Systemic Therapy for Advanced Hepatocellular Carcinoma Clinical Practice Guidelines (ASCO, 2020)

American Society of Clinical Oncology (ASCO)

These are some of the highlights of the guidelines without analysis or commentary. For more information, go directly to the guidelines by clicking the link in the reference.

March 31, 2021

Guidelines to assist in clinical decision-making regarding first-line and subsequent therapy for patients with advanced hepatocellular carcinoma (HCC) were published in December 2020 by the American Society of Clinical Oncology (ASCO) in Journal of Clinical Oncology.[1]

First-Line Therapy

For most patients with advanced HCC, Child-Pugh class A, and Eastern Cooperative Oncology Group (ECOG) performance status (PS) 0-1, the combination of atezolizumab and bevacizumab may be offered as first-line treatment following management of esophageal varices (when present) according to institutional guidelines.
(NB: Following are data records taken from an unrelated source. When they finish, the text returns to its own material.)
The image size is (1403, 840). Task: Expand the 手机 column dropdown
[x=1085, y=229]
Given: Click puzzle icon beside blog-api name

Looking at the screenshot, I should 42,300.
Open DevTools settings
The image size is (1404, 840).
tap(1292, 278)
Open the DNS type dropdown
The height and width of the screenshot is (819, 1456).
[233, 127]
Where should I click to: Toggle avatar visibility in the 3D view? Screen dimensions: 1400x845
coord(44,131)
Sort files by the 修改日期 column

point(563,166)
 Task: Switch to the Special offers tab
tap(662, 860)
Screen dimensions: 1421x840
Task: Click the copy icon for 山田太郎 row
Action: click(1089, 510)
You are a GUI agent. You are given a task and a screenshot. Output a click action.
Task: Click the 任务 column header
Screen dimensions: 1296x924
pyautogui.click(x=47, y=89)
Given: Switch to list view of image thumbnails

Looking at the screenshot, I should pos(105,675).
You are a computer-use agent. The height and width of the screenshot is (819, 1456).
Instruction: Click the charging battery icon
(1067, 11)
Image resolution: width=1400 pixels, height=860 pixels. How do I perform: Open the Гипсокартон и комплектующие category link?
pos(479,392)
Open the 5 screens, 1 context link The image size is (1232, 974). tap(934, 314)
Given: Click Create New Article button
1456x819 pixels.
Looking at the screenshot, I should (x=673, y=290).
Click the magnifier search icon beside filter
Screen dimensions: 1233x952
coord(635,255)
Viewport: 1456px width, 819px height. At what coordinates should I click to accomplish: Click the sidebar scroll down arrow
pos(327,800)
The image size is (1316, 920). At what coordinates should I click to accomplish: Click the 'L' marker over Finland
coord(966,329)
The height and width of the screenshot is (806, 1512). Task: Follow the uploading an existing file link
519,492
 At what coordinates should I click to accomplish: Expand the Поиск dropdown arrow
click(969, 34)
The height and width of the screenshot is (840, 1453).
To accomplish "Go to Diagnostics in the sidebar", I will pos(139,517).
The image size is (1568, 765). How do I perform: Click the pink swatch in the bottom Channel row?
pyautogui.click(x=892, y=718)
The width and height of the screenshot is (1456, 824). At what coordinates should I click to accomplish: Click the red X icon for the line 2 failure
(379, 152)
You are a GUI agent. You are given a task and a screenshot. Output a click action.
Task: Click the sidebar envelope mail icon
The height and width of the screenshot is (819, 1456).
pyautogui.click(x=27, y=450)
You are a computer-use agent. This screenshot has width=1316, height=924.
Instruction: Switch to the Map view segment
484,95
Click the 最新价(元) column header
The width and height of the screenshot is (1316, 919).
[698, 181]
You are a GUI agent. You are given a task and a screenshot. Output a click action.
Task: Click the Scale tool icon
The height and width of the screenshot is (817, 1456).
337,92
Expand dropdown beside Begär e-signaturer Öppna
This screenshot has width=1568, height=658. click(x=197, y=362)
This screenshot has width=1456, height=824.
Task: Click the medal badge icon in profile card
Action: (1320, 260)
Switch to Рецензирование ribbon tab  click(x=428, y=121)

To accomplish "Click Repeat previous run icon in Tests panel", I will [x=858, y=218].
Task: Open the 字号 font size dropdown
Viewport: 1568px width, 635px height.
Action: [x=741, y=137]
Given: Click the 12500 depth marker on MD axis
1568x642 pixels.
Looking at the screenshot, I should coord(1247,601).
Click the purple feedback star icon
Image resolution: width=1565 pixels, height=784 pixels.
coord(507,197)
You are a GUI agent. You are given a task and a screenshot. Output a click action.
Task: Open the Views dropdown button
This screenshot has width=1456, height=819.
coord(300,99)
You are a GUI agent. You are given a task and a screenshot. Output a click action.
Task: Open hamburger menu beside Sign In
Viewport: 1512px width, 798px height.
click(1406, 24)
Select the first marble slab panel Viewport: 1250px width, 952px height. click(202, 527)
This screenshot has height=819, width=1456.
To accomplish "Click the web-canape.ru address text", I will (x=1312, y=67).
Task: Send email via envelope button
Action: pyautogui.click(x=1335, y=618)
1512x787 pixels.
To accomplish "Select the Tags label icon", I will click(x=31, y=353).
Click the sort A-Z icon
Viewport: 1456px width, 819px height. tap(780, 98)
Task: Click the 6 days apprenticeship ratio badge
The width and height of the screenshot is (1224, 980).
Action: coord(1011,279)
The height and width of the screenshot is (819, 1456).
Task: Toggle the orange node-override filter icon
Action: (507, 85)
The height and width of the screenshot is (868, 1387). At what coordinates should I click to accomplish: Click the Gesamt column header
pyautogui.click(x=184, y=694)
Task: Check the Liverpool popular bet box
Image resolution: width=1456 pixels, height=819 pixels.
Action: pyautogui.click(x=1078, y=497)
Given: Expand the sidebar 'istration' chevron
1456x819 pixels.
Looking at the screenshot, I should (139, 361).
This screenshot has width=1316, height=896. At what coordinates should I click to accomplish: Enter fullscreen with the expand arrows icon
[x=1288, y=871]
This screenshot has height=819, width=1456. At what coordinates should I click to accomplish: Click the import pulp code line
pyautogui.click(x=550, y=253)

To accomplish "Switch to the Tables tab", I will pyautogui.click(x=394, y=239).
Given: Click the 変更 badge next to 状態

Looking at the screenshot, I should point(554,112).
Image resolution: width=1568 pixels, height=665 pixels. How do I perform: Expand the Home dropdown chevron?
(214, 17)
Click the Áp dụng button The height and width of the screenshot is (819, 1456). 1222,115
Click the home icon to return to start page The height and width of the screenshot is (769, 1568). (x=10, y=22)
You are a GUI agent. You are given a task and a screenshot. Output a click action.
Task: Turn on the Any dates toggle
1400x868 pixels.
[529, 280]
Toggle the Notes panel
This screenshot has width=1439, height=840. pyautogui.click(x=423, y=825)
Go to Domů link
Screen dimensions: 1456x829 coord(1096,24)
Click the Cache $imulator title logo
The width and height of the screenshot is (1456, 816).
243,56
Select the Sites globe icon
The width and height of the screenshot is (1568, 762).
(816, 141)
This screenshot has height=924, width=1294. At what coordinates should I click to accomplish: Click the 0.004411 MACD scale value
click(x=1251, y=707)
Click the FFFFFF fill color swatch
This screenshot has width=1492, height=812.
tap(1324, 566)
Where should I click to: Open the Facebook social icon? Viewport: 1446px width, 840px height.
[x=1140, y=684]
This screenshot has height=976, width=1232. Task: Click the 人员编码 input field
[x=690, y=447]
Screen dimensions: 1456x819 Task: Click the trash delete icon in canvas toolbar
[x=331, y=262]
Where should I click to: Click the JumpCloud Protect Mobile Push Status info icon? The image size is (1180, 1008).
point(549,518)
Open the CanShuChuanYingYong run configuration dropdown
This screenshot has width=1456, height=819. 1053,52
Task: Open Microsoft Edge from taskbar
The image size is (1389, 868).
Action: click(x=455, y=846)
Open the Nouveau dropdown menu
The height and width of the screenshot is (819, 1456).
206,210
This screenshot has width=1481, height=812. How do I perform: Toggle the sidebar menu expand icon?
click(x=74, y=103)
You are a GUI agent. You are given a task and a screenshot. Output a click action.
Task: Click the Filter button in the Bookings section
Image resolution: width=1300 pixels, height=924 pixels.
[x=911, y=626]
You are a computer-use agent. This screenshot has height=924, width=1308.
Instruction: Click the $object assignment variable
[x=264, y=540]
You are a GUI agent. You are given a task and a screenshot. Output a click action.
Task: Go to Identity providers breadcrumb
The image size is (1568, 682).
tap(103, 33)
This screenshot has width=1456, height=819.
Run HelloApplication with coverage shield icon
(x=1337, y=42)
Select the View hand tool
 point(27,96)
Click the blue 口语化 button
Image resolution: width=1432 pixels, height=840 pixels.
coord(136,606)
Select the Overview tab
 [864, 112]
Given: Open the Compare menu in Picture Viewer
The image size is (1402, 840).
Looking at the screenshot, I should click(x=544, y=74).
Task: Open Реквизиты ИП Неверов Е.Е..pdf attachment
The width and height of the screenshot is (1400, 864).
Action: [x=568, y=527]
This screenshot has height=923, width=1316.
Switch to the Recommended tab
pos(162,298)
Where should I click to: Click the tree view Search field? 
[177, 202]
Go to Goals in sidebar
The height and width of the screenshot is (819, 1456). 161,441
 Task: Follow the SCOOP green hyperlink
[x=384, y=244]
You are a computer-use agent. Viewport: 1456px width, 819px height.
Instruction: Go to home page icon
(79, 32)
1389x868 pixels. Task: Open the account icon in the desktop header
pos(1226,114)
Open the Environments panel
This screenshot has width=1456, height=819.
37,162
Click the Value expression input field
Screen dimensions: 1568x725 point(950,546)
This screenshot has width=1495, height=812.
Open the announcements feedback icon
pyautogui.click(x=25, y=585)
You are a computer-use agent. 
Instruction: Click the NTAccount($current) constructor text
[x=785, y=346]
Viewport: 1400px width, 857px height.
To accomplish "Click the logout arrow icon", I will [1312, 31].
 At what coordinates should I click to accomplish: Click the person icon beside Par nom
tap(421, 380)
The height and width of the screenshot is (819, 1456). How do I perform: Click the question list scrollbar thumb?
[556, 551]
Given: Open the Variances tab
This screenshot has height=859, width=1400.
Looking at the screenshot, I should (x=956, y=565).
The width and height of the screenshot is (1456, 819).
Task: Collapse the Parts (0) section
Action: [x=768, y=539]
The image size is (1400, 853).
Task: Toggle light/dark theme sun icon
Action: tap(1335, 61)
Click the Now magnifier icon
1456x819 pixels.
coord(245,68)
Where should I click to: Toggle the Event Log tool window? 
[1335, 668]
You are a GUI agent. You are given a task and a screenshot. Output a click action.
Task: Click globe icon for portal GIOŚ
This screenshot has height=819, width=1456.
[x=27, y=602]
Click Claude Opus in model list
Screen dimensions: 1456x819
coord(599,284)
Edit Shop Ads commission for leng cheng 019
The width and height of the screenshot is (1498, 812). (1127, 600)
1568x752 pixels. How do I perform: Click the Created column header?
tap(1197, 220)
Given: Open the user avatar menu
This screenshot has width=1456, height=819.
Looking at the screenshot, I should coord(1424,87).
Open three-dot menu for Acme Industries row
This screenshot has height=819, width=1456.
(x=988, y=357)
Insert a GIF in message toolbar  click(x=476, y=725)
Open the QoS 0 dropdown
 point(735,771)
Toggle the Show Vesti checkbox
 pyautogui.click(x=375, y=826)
If contraindications exist for the use of atezolizumab, bevacizumab, or both in patients with advanced HCC, Child-Pugh class A, and ECOG PS 0-1, tyrosine kinase inhibitor (TKI) therapy with sorafenib or lenvatinib may be offered as first-line treatment.

Second-Line Therapy

After first-line treatment with atezolizumab-bevacizumab, a TKI (sorafenib, lenvatinib, cabozantinib, or regorafenib) may be recommended as second-line treatment.

After first-line treatment with sorafenib or lenvatinib, a different TKI (cabozantinib or regorafenib), ramucirumab (α-fetoprotein [AFP] ≥ 400 ng/mL), or atezolizumab-bevacizumab may be recommended as second-line treatment for appropriate candidates.

After first-line therapy with sorafenib or lenvatinib, it is reasonable to consider pembrolizumab or nivolumab as an option for appropriate candidates.